Como si fuera poco, Aramburú es una de las creadoras del grupo “Poper” de stand-up científico que se formó en 2015. “El stand up tiene ciertas reglas que en todos los casos se respetan. Me refiero a las premisas, la información corta, el remate. Es una dinámica que no tiene mucho que ver con la libertad sino con la estructura. Hay que hacer chistes en catarata, uno detrás del otro. Los standuperos necesitamos escuchar las risas todo el tiempo, es una mecánica particular”, destaca.

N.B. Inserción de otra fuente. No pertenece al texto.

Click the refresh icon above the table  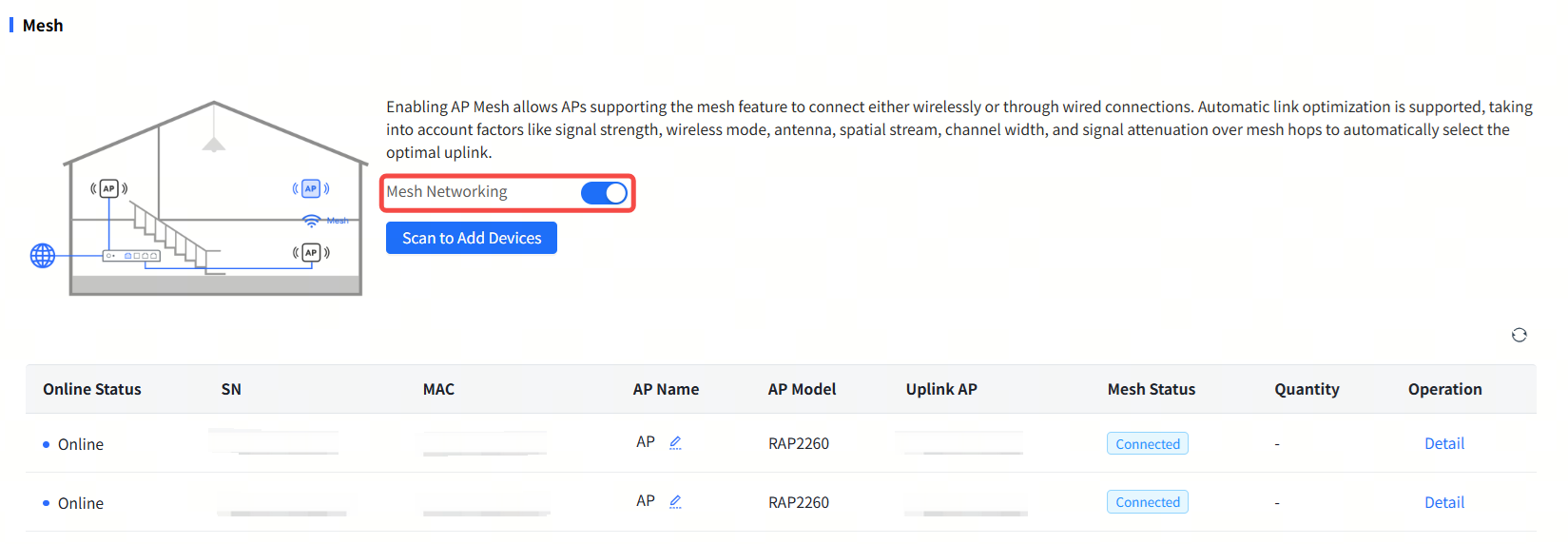[x=1519, y=335]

La lógica de la divulgación científica teatral muta en este caso, pues el principio inquebrantable para este nuevo género es brindar una información muy concisa, que se apoye en conocimientos que los interlocutores ya tienen y dominan, para hacia el final construir finales cargados de humor.

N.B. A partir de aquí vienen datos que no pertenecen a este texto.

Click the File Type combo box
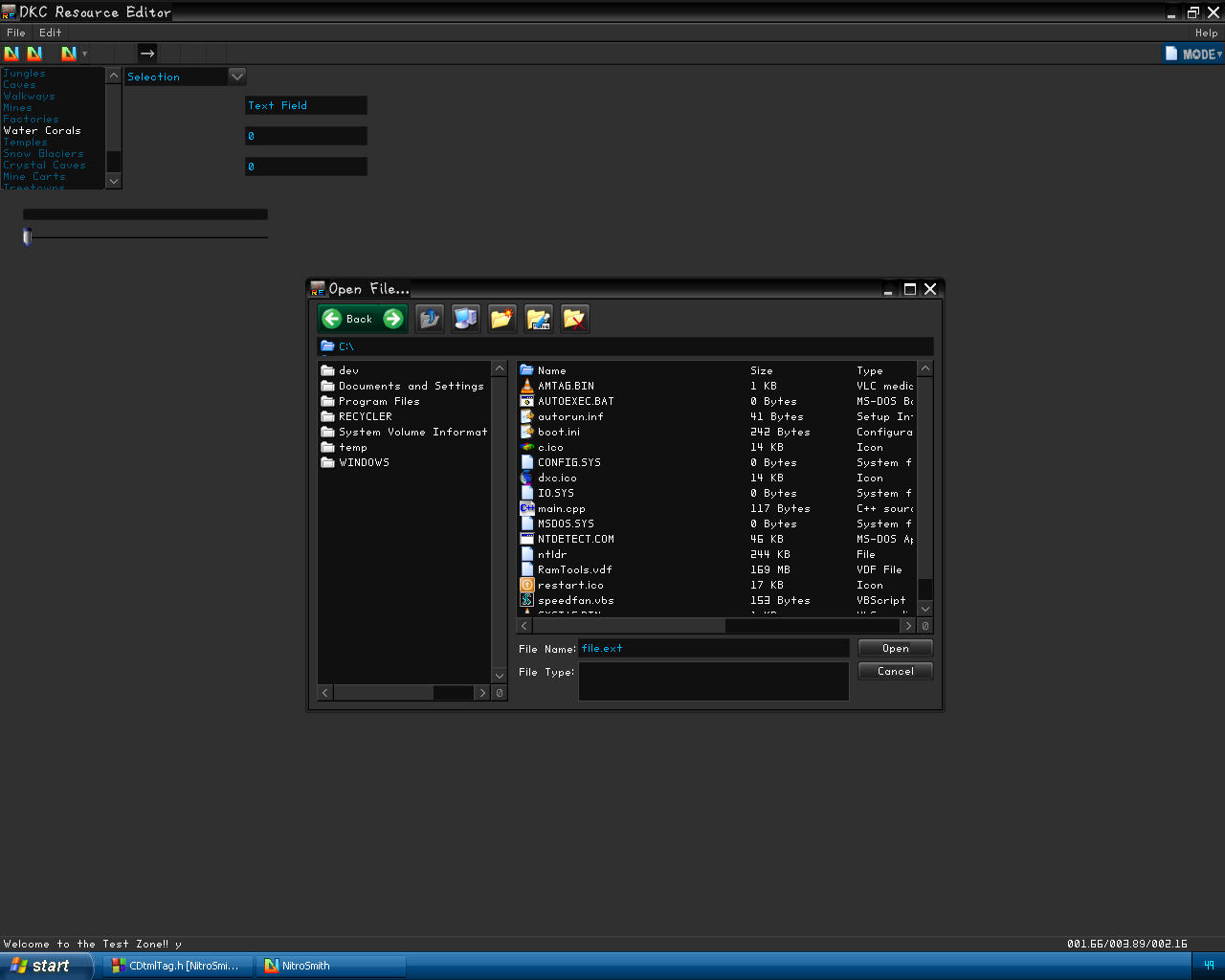 pyautogui.click(x=713, y=680)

“El propósito con Poper es que la gente se divierta y que también pueda llevarse algún contenido. Nunca dejo de ser bióloga, en mi presentación hay mucha referencia a las cotorras que son los bichos que estudio desde hace años. Al igual que sucede con el teatro, me conformo con despertar la curiosidad, generar vocaciones científicas y con desmitificar el concepto erróneo que, a menudo, la sociedad tiene sobre nosotros”, plantea.
“En estos treinta años de bióloga lo único que acumulé y que tengo para ofrecer son dudas. No tengo certezas, pero al mismo tiempo no creo que eso sea malo necesariamente. Debemos promover como un valor positivo esa capacidad que tenemos los científicos para hacernos preguntas. El arte es una herramienta formidable en todo esto”, concluye Aramburú.